# Sandbox

### <span style="color:red">Please clean all outputs before add/commit/push</span>.

In [None]:
import numpy as np
import gymnasium as gym

### Gymnasium environment demo

In [None]:
env = gym.make("Blackjack-v1", sab=True) # create Blackjack environment following Sutto & Barto description

In [None]:
print("Observation space:", env.observation_space) # the agent can see the following: his current sum, whether he has a usable ace and the dealer's one showing card

print("\nSize of the Action space =", env.action_space.n) # the agent can only choose between 2 actions: Hit(1) or Stick(0)

In [None]:
env.reset() # reset the environment to an initial internal state (random state to ensure exploration here), returning an initial observation and info.

In [None]:
action = 2
has_action = env.action_space.contains(action)
print(f"Env contains action {action}: {has_action}") # check if the action space contains the action 2

random_action = env.action_space.sample() # sample a random action from the action space
print("\nRandomly sample action {random_action}")

In [None]:
env.step(1) # return the current observation

After receiving our first observation, we are only going to use the env.step(action) function to interact with the environment. This function takes an action as input and executes it in the environment. Because that action changes the state of the environment, it returns four useful variables to us.
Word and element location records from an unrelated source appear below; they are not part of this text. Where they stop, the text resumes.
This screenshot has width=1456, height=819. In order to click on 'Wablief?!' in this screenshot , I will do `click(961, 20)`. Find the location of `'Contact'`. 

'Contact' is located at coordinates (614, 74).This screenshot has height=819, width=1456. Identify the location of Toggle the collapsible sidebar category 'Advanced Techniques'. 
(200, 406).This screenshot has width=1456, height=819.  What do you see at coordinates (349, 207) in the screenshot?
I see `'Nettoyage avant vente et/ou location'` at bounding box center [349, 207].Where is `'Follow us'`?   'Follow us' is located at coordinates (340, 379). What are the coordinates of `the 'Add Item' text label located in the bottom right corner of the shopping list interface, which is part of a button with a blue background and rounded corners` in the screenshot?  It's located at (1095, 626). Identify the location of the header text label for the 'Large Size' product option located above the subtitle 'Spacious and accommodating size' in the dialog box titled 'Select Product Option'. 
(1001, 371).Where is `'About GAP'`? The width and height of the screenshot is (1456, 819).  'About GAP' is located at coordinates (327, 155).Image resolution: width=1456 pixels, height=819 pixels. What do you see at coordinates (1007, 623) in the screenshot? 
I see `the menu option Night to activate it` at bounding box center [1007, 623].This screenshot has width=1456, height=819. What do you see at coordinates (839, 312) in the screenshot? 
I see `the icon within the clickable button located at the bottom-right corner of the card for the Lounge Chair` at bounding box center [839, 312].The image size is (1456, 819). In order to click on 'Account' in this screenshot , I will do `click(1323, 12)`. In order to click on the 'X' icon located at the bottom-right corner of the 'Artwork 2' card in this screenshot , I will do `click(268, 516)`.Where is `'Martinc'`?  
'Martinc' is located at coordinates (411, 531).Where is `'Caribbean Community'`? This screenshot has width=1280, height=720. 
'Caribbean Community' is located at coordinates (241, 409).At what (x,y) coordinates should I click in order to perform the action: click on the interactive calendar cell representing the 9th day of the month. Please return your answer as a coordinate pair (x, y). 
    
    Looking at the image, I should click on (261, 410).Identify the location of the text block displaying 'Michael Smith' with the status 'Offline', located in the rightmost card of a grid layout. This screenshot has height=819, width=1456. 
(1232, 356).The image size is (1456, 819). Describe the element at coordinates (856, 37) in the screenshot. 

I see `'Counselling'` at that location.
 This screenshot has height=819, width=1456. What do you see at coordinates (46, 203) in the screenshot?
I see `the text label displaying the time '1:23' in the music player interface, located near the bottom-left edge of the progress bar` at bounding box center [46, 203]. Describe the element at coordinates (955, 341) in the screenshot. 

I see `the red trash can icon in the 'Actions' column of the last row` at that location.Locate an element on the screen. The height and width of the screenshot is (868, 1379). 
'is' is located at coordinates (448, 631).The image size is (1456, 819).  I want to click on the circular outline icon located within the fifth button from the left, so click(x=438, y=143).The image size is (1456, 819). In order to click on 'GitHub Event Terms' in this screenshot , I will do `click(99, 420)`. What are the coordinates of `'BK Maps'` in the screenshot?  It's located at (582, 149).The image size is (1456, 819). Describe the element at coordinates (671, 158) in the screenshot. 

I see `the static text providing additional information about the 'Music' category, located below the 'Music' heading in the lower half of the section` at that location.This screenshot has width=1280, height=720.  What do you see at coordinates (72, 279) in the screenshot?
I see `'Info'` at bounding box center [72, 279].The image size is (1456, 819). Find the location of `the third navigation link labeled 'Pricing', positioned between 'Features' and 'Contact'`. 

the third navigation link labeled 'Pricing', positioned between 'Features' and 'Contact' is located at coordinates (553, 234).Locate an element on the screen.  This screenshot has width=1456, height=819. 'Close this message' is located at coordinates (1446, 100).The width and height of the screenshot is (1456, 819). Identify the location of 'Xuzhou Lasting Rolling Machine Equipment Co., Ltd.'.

These are:

* `next_state` - This is the observation that the agent will receive after taking the action.
* `reward` - This is the reward that the agent will receive after taking the action.
* `terminated` - This is a boolean variable that indicates whether or not the environment has terminated.
* `truncated` - This is a boolean variable that also indicates whether the episode ended by early truncation, i.e., a time limit is reached.
* `info` - This is a dictionary that might contain additional information about the environment.

### Demo why default_dict can be useful

In [None]:
from collections import defaultdict 
    
d = defaultdict(int) 
L = [1, 2, 3, 4, 2, 4, 1, 2] 
for i in L: 
    d[i] += 1 # value by default is 0 therefore there is no need to initialize it => no error
print(d) 

d = defaultdict(lambda: 0) # another way to declare the default value
L = [1, 2, 3, 4, 2, 4, 1, 2] 
for i in L: 
    d[i] += 1
print(d) 

### Gymnasium environments management

In [None]:
gym.pprint_registry() # show registered environments
dict_envs = gym.envs.registration.registry.items() # fetch all env_id:env_builder pairs

In [None]:
# create a fake env to register
class FakeEnv(gym.Env):
    def __init__(self, n: int):
        self.action_space = gym.spaces.Discrete(n=n)
        self.observation_space = gym.spaces.Box(low=0, high=1, shape=(3,3), dtype=np.uint8)

In [None]:
# register a custom env

with gym.envs.registration.namespace(ns="my_envs"):
    gym.register(
        id="fake_env",
        entry_point=FakeEnv
    )
    print(f"New environment was registered in the namespace: {gym.envs.registration.current_namespace}")

# then run gym.pprint_registry() to see your env registered in the list

In [None]:
gym.spec(env_id="my_envs/fake_env") # print specifications of an env

In [None]:
fake_env = gym.make(id="my_envs/fake_env", n=10) # create the environment

print(fake_env.unwrapped.action_space)
print(fake_env.unwrapped.observation_space)

### free zone

In [None]:
pass